The phosphatonins and the regulation of phosphate transport and vitamin D metabolism

Phosphate homeostasis is preserved during variations in phosphate intake by short-term intrinsic renal and intestinal adaptations in transport processes, and by more long-term hormonal mechanisms, which regulate the efficiency of phosphate transport in the kidney and intestine. Recently, several phosphaturic peptides such as fibroblast growth factor 23 (FGF-23), secreted frizzled-related protein-4 (sFRP-4), extracellular phosphoglycoprotein (MEPE) and fibroblast growth factor 7 (FGF-7) have been shown to play a pathogenic role in several hypophosphatemic disorders such as tumor-induced osteomalacia (TIO), autosomal dominant hypophosphatemic rickets (ADHR), X-linked hypophosphatemic rickets (XLH), the McCune–Albright syndrome (MAS) and fibrous dysplasia (FD). These proteins induce phosphaturia and hypophosphatemia in vivo, and inhibit sodium-dependent renal phosphate transport in cultured renal epithelial cells. Interestingly, despite the induction of hypophosphatemia by FGF-23 and sFRP-4 in vivo, serum 1, 25-dihydroxyvitamin D (1α,25(OH)2D) concentrations are decreased or remain inappropriately normal, suggesting an inhibitory effect of these proteins on 25-hydroxyvitamin D 1α-hydroxylase activity.
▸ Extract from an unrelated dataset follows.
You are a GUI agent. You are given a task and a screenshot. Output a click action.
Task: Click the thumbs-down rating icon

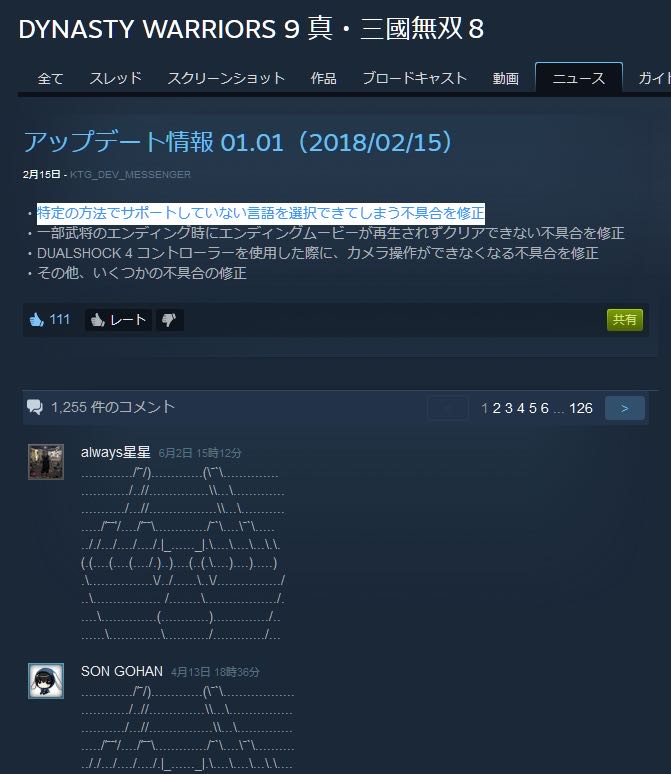click(169, 320)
In FGF-23 knockout mice, 25-hydroxyvitamin D 1α-hydroxylase expression is increased and elevated serum 1α,25(OH)2D levels cause significant hypercalcemia and hyperphosphatemia. MEPE, however, increases circulating 1α,25(OH)2D. Circulating or local concentrations of these peptides/proteins may regulate 25-hydroxyvitamin D 1α-hydroxylase activity in renal tissues under physiologic circumstances.